Data extracted from a collection
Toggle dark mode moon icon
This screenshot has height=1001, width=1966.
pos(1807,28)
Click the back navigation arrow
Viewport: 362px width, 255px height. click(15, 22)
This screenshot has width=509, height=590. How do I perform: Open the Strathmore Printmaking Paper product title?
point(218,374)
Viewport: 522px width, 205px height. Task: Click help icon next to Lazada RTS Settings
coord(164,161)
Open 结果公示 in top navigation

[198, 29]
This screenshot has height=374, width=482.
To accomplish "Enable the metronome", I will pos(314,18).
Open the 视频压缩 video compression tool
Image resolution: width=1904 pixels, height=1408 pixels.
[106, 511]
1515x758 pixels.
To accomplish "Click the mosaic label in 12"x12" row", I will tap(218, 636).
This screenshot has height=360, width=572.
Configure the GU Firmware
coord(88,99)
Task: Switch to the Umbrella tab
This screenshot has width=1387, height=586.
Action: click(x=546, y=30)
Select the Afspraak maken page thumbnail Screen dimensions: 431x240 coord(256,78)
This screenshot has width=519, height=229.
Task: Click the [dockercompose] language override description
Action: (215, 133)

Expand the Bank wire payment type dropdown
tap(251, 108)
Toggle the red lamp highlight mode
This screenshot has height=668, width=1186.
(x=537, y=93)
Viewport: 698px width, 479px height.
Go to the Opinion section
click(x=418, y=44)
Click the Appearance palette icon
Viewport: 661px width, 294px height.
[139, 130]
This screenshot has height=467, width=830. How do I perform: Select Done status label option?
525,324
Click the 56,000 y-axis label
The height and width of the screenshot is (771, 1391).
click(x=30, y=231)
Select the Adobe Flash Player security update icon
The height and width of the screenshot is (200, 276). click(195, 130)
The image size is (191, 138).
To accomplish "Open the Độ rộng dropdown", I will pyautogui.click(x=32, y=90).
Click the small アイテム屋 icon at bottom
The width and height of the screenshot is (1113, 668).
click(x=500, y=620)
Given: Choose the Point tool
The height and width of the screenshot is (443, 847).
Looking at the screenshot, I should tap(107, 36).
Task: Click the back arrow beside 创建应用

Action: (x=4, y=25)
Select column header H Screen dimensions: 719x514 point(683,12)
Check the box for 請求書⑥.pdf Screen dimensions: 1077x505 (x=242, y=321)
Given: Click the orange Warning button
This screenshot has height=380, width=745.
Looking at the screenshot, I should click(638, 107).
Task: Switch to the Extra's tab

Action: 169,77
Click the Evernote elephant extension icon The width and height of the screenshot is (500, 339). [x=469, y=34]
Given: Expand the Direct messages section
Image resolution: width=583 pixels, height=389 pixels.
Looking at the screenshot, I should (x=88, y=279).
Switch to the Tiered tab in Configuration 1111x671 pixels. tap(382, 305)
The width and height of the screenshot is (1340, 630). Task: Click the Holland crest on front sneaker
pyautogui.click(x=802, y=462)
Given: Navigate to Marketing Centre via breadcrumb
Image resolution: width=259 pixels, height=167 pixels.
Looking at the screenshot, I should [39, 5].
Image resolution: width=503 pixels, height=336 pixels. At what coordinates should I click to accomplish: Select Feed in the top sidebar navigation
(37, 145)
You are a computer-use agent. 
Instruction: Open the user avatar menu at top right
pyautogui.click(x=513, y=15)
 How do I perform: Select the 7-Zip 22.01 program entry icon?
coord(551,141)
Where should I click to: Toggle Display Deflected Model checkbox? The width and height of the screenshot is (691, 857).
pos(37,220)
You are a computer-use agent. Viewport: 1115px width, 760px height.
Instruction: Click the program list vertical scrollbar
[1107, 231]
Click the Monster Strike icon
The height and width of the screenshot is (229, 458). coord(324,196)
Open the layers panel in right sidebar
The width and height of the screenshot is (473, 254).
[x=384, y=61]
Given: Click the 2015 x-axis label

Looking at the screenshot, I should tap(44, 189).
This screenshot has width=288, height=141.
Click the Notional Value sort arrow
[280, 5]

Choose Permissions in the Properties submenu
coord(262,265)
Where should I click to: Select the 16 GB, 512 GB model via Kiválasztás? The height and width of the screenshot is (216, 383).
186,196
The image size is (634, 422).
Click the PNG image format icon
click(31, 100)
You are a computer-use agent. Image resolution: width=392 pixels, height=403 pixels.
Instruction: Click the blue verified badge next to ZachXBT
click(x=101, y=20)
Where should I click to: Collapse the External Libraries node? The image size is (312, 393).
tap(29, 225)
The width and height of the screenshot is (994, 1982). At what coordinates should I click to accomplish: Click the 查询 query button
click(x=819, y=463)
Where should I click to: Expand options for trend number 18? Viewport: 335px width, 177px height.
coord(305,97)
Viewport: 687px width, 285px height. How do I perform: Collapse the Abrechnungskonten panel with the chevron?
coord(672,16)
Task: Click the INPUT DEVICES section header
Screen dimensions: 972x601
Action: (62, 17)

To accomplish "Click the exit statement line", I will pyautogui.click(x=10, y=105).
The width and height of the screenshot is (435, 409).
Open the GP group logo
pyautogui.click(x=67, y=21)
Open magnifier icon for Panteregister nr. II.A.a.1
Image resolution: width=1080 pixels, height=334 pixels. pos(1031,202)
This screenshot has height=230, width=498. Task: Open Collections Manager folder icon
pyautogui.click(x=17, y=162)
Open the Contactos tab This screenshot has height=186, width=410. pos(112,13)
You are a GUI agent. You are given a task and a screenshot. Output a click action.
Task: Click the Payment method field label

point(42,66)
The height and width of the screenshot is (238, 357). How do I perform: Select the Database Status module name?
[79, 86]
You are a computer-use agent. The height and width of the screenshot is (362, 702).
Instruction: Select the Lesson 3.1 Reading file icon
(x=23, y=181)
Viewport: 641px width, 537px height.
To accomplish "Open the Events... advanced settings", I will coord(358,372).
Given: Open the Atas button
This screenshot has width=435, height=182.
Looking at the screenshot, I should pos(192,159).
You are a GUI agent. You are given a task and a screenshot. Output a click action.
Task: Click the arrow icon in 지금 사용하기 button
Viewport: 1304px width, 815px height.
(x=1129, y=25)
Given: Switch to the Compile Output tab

▸ Work to complete
Each record above is to be reproduced word for word.

▸ Answer box
Toggle dark mode moon icon
This screenshot has height=1001, width=1966.
pos(1807,28)
Click the back navigation arrow
Viewport: 362px width, 255px height. click(15, 22)
This screenshot has width=509, height=590. How do I perform: Open the Strathmore Printmaking Paper product title?
point(218,374)
Viewport: 522px width, 205px height. Task: Click help icon next to Lazada RTS Settings
coord(164,161)
Open 结果公示 in top navigation

[198, 29]
This screenshot has height=374, width=482.
To accomplish "Enable the metronome", I will pos(314,18).
Open the 视频压缩 video compression tool
Image resolution: width=1904 pixels, height=1408 pixels.
[106, 511]
1515x758 pixels.
To accomplish "Click the mosaic label in 12"x12" row", I will tap(218, 636).
This screenshot has height=360, width=572.
Configure the GU Firmware
coord(88,99)
Task: Switch to the Umbrella tab
This screenshot has width=1387, height=586.
Action: click(x=546, y=30)
Select the Afspraak maken page thumbnail Screen dimensions: 431x240 coord(256,78)
This screenshot has width=519, height=229.
Task: Click the [dockercompose] language override description
Action: (215, 133)

Expand the Bank wire payment type dropdown
tap(251, 108)
Toggle the red lamp highlight mode
This screenshot has height=668, width=1186.
(x=537, y=93)
Viewport: 698px width, 479px height.
Go to the Opinion section
click(x=418, y=44)
Click the Appearance palette icon
Viewport: 661px width, 294px height.
[139, 130]
This screenshot has height=467, width=830. How do I perform: Select Done status label option?
525,324
Click the 56,000 y-axis label
The height and width of the screenshot is (771, 1391).
click(x=30, y=231)
Select the Adobe Flash Player security update icon
The height and width of the screenshot is (200, 276). click(195, 130)
The image size is (191, 138).
To accomplish "Open the Độ rộng dropdown", I will pyautogui.click(x=32, y=90).
Click the small アイテム屋 icon at bottom
The width and height of the screenshot is (1113, 668).
click(x=500, y=620)
Given: Choose the Point tool
The height and width of the screenshot is (443, 847).
Looking at the screenshot, I should tap(107, 36).
Task: Click the back arrow beside 创建应用

Action: (x=4, y=25)
Select column header H Screen dimensions: 719x514 point(683,12)
Check the box for 請求書⑥.pdf Screen dimensions: 1077x505 (x=242, y=321)
Given: Click the orange Warning button
This screenshot has height=380, width=745.
Looking at the screenshot, I should click(638, 107).
Task: Switch to the Extra's tab

Action: 169,77
Click the Evernote elephant extension icon The width and height of the screenshot is (500, 339). [x=469, y=34]
Given: Expand the Direct messages section
Image resolution: width=583 pixels, height=389 pixels.
Looking at the screenshot, I should (x=88, y=279).
Switch to the Tiered tab in Configuration 1111x671 pixels. tap(382, 305)
The width and height of the screenshot is (1340, 630). Task: Click the Holland crest on front sneaker
pyautogui.click(x=802, y=462)
Given: Navigate to Marketing Centre via breadcrumb
Image resolution: width=259 pixels, height=167 pixels.
Looking at the screenshot, I should [39, 5].
Image resolution: width=503 pixels, height=336 pixels. At what coordinates should I click to accomplish: Select Feed in the top sidebar navigation
(37, 145)
You are a computer-use agent. 
Instruction: Open the user avatar menu at top right
pyautogui.click(x=513, y=15)
 How do I perform: Select the 7-Zip 22.01 program entry icon?
coord(551,141)
Where should I click to: Toggle Display Deflected Model checkbox? The width and height of the screenshot is (691, 857).
pos(37,220)
You are a computer-use agent. Viewport: 1115px width, 760px height.
Instruction: Click the program list vertical scrollbar
[1107, 231]
Click the Monster Strike icon
The height and width of the screenshot is (229, 458). coord(324,196)
Open the layers panel in right sidebar
The width and height of the screenshot is (473, 254).
[x=384, y=61]
Given: Click the 2015 x-axis label

Looking at the screenshot, I should tap(44, 189).
This screenshot has width=288, height=141.
Click the Notional Value sort arrow
[280, 5]

Choose Permissions in the Properties submenu
coord(262,265)
Where should I click to: Select the 16 GB, 512 GB model via Kiválasztás? The height and width of the screenshot is (216, 383).
186,196
The image size is (634, 422).
Click the PNG image format icon
click(31, 100)
You are a computer-use agent. Image resolution: width=392 pixels, height=403 pixels.
Instruction: Click the blue verified badge next to ZachXBT
click(x=101, y=20)
Where should I click to: Collapse the External Libraries node? The image size is (312, 393).
tap(29, 225)
The width and height of the screenshot is (994, 1982). At what coordinates should I click to accomplish: Click the 查询 query button
click(x=819, y=463)
Where should I click to: Expand options for trend number 18? Viewport: 335px width, 177px height.
coord(305,97)
Viewport: 687px width, 285px height. How do I perform: Collapse the Abrechnungskonten panel with the chevron?
coord(672,16)
Task: Click the INPUT DEVICES section header
Screen dimensions: 972x601
Action: (62, 17)

To accomplish "Click the exit statement line", I will pyautogui.click(x=10, y=105).
The width and height of the screenshot is (435, 409).
Open the GP group logo
pyautogui.click(x=67, y=21)
Open magnifier icon for Panteregister nr. II.A.a.1
Image resolution: width=1080 pixels, height=334 pixels. pos(1031,202)
This screenshot has height=230, width=498. Task: Open Collections Manager folder icon
pyautogui.click(x=17, y=162)
Open the Contactos tab This screenshot has height=186, width=410. pos(112,13)
You are a GUI agent. You are given a task and a screenshot. Output a click action.
Task: Click the Payment method field label

point(42,66)
The height and width of the screenshot is (238, 357). How do I perform: Select the Database Status module name?
[79, 86]
You are a computer-use agent. The height and width of the screenshot is (362, 702).
Instruction: Select the Lesson 3.1 Reading file icon
(x=23, y=181)
Viewport: 641px width, 537px height.
To accomplish "Open the Events... advanced settings", I will coord(358,372).
Given: Open the Atas button
This screenshot has width=435, height=182.
Looking at the screenshot, I should pos(192,159).
You are a GUI agent. You are given a task and a screenshot. Output a click action.
Task: Click the arrow icon in 지금 사용하기 button
Viewport: 1304px width, 815px height.
(x=1129, y=25)
Given: Switch to the Compile Output tab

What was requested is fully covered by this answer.